Sirva este preámbulo para bucear en los vericuetos conductuales de
provocadores que hacen uso malicioso del lenguaje con intención de
capturar la adhesión de audiencias hastiadas de oír promesas y
relatos engañosos durante su trayecto por la vida, pero necias al
momento de decidir su destino.

En nuestra América Latina todavía abundan los malabaristas de la
palabra, verdaderos encantadores de serpientes, magos del apóstrofe
y el insulto, vendedores de ilusión, profesionales del engaño,
charlatanes de barrio, idiotas funcionales, monigotes políticos de
lengua grande y mente pequeña que se sienten poderosos.

En la antigua comarca del lenguaje
En la comarca del lenguaje han habitado muchos cultores de la
oratoria, un arte en retirada. No cualquiera tenía o tiene ese don de
la palabra brillante. Para discursear con profundidad y fluidez era y
es esencial cultivarse, leer, escuchar, dialogar; antaño no había
teleprompters (apuntadores electrónicos) ni dispositivos digitales.
Acá, -en nuestra América-, hubo estadistas de tonelaje,
personalidades elocuentes, líderes de fuste, tribunos de gran
envergadura: José María Velasco Ibarra, Alan García Pérez, Arturo
Alessandri Palma, Eduardo Frei Montalva, Salvador Allende
Gossens y varios más que no admiten comparación con
determinados ejemplares petulantes y fastidiosos que intentan
imitarles sin merecerlo, sin experiencia ni estatura. Orar no es
sinónimo de horadar; orar es: invocar, implorar, suplicar, pedir,
encomendarse a lo más sagrado del pueblo; es construir un puente
de credibilidad con el ciudadano.

La gente se cansó de la palabra vacía
La oratoria convincente y seductora del viejo líder es solo nostalgia,
recuerdos y silencio. Las redes sociales han apagado aquellos
discursos de fuego mediante diatribas y mentiras mal escritas y peor
pronunciadas. En los medios reina la imagen-basura con su doble
reflejo de luz y sombra, mientras las asambleas partidistas
permanecen frías y vacías.
El avance tecnológico de las comunicaciones, la proliferación de
dispositivos, plataformas y aplicaciones digitales, ha dado paso a
una fase distinta en la relación gobernante-ciudadanía. El tiempo de
los grandes tribunos huyó de las avenidas bulliciosas y de las urbes
asfixiantes.
Si ayer un orador con pretensión de líder quería encantar debía
vestir de soles la palabra y seducir con su gestualidad. Hoy los
falsos profetas, -herederos de la incultura circundante-, ni siquiera
son mirados de reojo cuando aparecen en las pantallas de celulares
y televisores.

La credibilidad perdida
En tiempos modernos, el viejo caudillo orador honesto y
consecuente es un personaje extraño, un espécimen prediluviano en
extinción. Tampoco logra entusiasmar ese agitador de asambleas
estudiantiles devenido en figura actoral desvencijada -‘maquillado a
lo mimo’- diestro en recitar monsergas periódicas, rutinarias y
contradictorias. A este personaje que se esfuerza por lucir como
estrella fulgurante, se le exige -con razón- una dosis alta de
contenido sólido y mucha, mucha, credibilidad. Y esta es
precisamente la carencia mayor de aquel pseudo-ídolo que después
de ser ungido, ya aposentado en el sillón del poder, no sabe cómo
convencer al pueblo que le instaló allí para servir, para trabajar por
el bien general de la comunidad; no para divagar ni para reposar en
‘modo holgazán’.
La gente de esfuerzo se cansó de oír esa prosa poética distractora
que emana de la boca del diletante perdido en su océano de
contradicciones y de escucharle cómo repite cifras y relata cuentos
disfrazados de cuenta pública o de mensaje oficial.

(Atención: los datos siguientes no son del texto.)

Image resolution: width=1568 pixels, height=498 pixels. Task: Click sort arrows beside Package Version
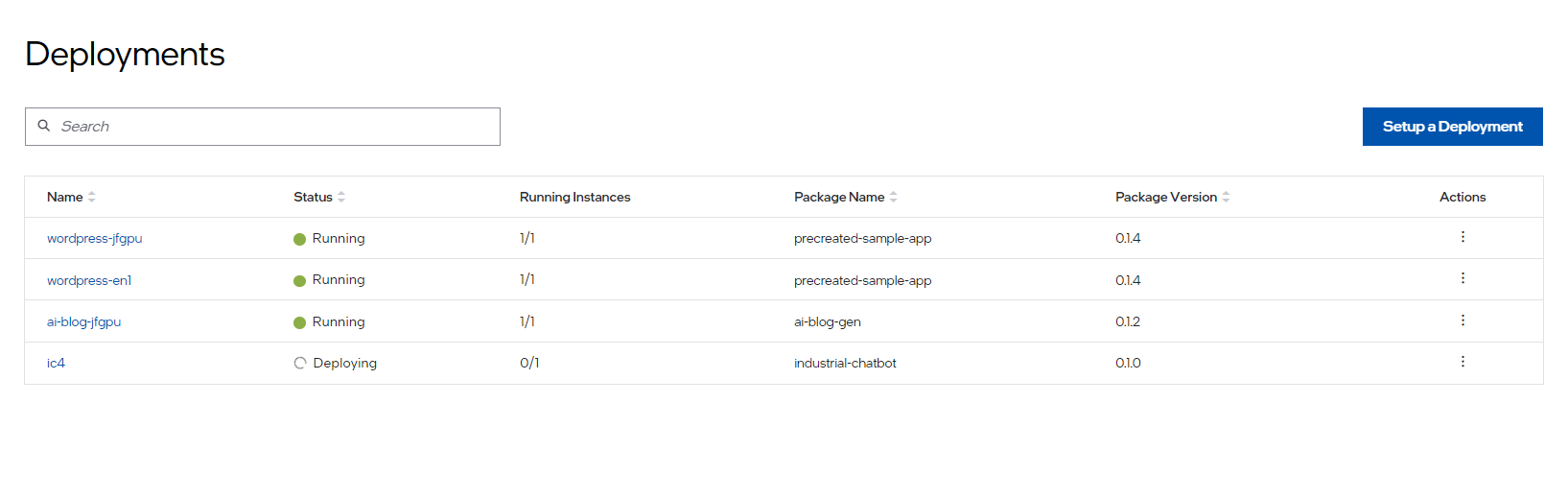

La sociedad de las utopías desquiciadas
En una sociedad de utopías desquiciadas no debiera sorprender que
la ciudadanía sea conducida por personajes que se acostumbraron a
retorcer el lenguaje para mentir, como si fueran jerarcas de viejo
cuño o adolescentes inmaduros con poder. Diosdado Cabello y
Nicolás Maduro son ejemplos vivientes de lo expuesto. No son los
únicos; en estos lares también los hay en abundancia y están cerca.
Un conductor inteligente debiera incentivar los espíritus ciudadanos
para emprender unidos la tarea común, impregnando su discurso de
ideas contundentes. Es imprescindible esa conjunción armoniosa de
pensamiento elevado, contenido claro, emoción auténtica y voluntad
de acción. ¿Será posible recuperar la mística y credibilidad social
perdida? ¿Estos hablantes inexpertos tendrán conciencia de que al
final son victimarios culturales de su propio ser?